Bietigheimer Krankenhaus stärkt die natürliche Geburt

Geburtshilfliches Symposium unter Schirmherrschaft von Gesundheitsminister Manne Lucha unterstreicht die besondere Kompetenz des hebammengeführten Kreißsaals

Eine Geburt ist ein prägendes Erlebnis – für Eltern ebenso wie für das Kind. Umso wichtiger ist eine Geburtshilfe, die Sicherheit, medizinische Kompetenz und den natürlichen Prozess der Geburt in Einklang bringt. Die Abteilung für Frauengesundheit Nordwürttemberg mit ihren zwei Standorten in Ludwigsburg und Bietigheim steht für einen natürlichen und interventionsarmen Geburtsverlauf, was bedeutet, dass medizinische Eingriffe nur dann eingesetzt werden, wenn sie wirklich notwendig sind – und nicht routinemäßig.  Dies gelingt durch eine moderne, breit aufgestellte Geburtshilfe und dem hebammengeführten Kreißsaal. 

Die besondere Bedeutung dieser Form der Geburtshilfe stand auch im Mittelpunkt des geburtshilflichen Symposiums 2026, das gestern unter der Schirmherrschaft von Baden-Württembergs Gesundheitsminister Manne Lucha in Markgröningen stattfand. Rund 170 Hebammen und Ärztinnen und Ärzte diskutierten dort, wie die natürliche Geburt – auch physiologische Geburt genannt – gezielt gestärkt werden kann, ohne auf die Sicherheit moderner Medizin zu verzichten. Profilierte Experten aus ganz Deutschland brachten ihre Expertise mit ein. 

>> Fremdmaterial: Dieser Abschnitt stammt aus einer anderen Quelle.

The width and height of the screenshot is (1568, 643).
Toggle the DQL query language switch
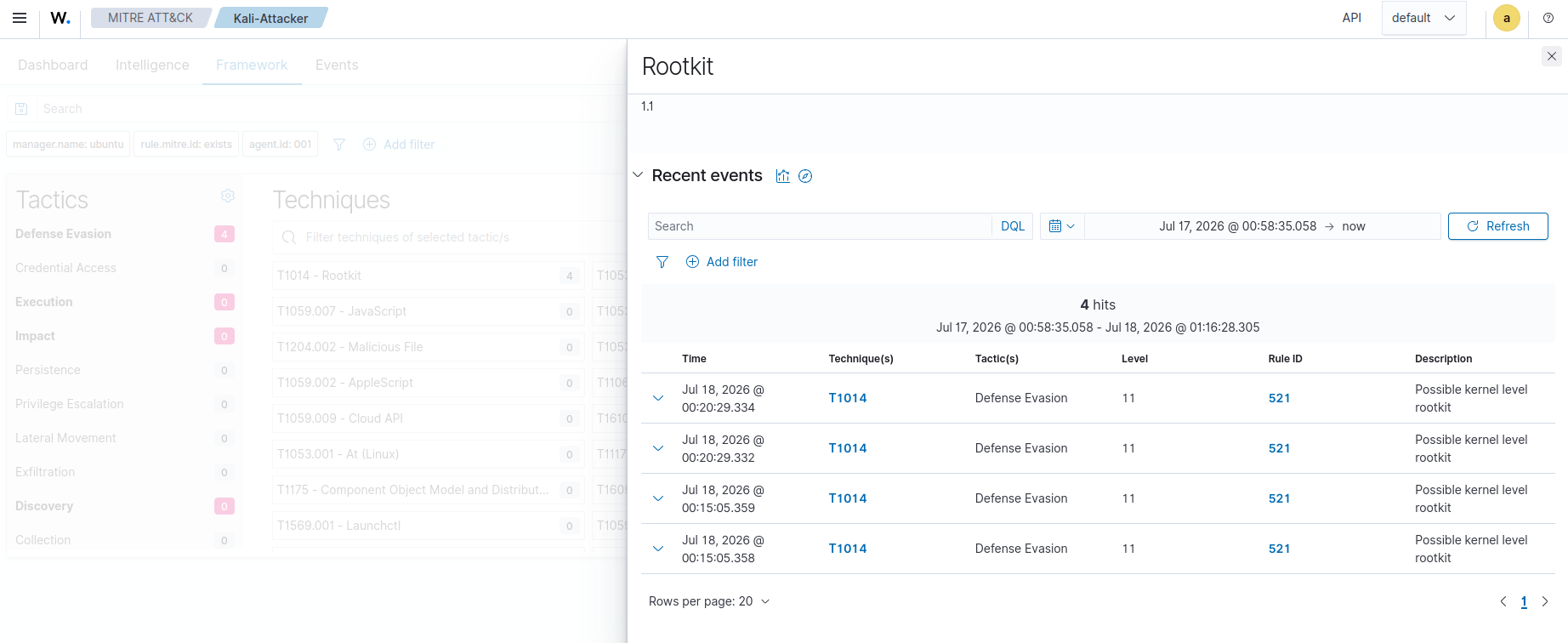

„Eine natürliche Geburt bedeutet nicht weniger Sicherheit, sondern eine Betreuung, die sich an den individuellen Bedürfnissen von Mutter und Kind orientiert und die Physiologie der Geburt respektiert“, betont Dr. Jens-Paul Seldte, Ärztlicher Direktor des Standorts Bietigheim. In skandinavischen Ländern und in Großbritannien sind das seit vielen Jahren etablierte Betreuungskonzepte. Die Studienlage zeigt eindeutig, dass bei Frauen ohne Risikofaktoren die Sicherheit für Mutter und Kind gleich hoch ist – bei gleichzeitig deutlich geringerer Interventionsrate, etwa bei operativen Entbindungen oder Kaiserschnitten. Zehn Prozent aller Mütter entbinden im hebammengeführten Kreißsaal in Bietigheim. Dort stehen die kontinuierliche Begleitung durch erfahrene Hebammen und die Stärkung der Selbstbestimmung der Frau, möglichst unter Verzicht auf Schmerzmittel, dauerhafte CTG-Überwachung oder unnötige vaginale Untersuchungen im Mittelpunkt. Durch die unmittelbare Nähe des ärztlichen Teams ist aber jederzeit maximale Sicherheit gewährleistet, falls eine dringende medizinische Unterstützung erforderlich wird.

Als eine der größten geburtshilflichen Einrichtungen in Baden-Württemberg deckt die Abteilung für Frauengesundheit Nordwürttemberg das gesamte Spektrum der Geburtshilfe ab: vom hebammengeleiteten Kreißsaal bis hin zur hochspezialisierten Versorgung mit dem Perinatalzentrum Level I. Dieses abgestufte Versorgungskonzept ermöglicht werdenden Eltern eine individuell passende Betreuung – dem individuellen Risiko angepasst, auf wissenschaftlichen Leitlinien basierend und menschlich zugewandt.

„Mit dem geburtshilfliche, Symposium setzen wir ein klares Zeichen für die Stärkung der natürlichen Geburt, für die zentrale Rolle der Hebammen und für eine Geburtshilfe, die Frauen Vertrauen, Sicherheit und Selbstbestimmung gibt“, so Prof Berlit, Ärztlicher Direktor des Standorts Ludwigsburg. Werdende Eltern finden in Bietigheim einen Ort, an dem Geburt als natürlicher Prozess verstanden und zugleich medizinisch auf höchstem Niveau begleitet wird.